Source data:

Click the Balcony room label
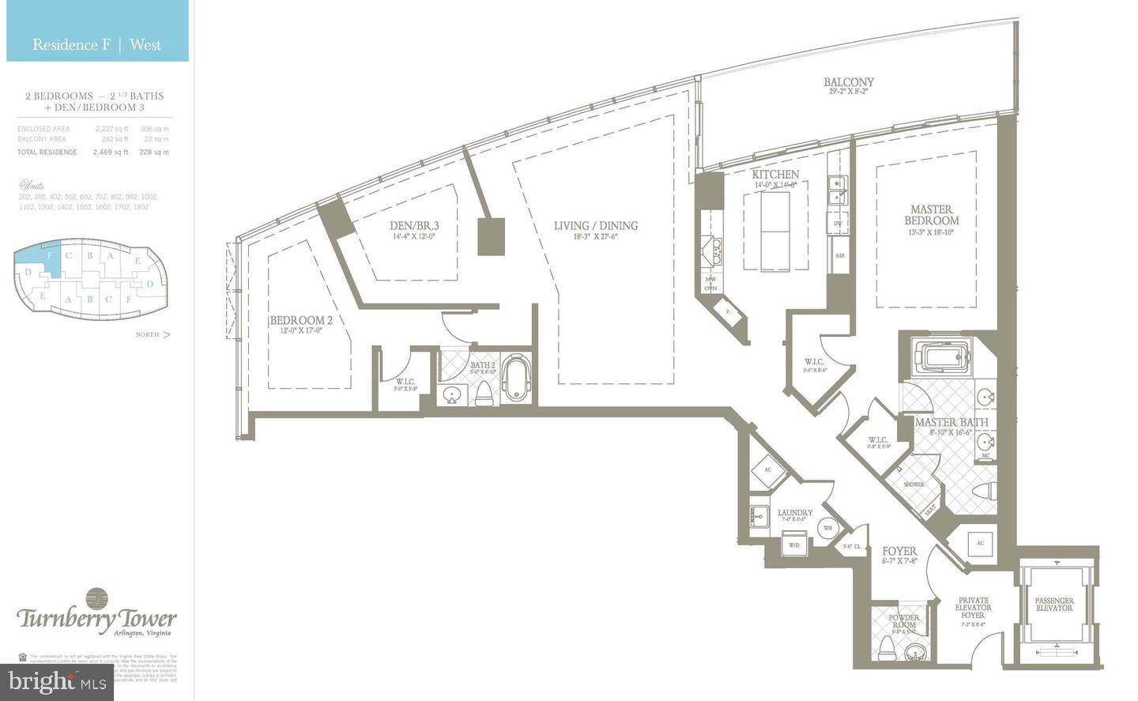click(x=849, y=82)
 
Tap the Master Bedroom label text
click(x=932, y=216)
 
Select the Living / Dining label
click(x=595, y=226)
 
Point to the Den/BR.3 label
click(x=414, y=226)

Your goal: Pull out each line from the items above that contains the word "label".

Task output:
Click the Balcony room label
Tap the Master Bedroom label text
Select the Living / Dining label
Point to the Den/BR.3 label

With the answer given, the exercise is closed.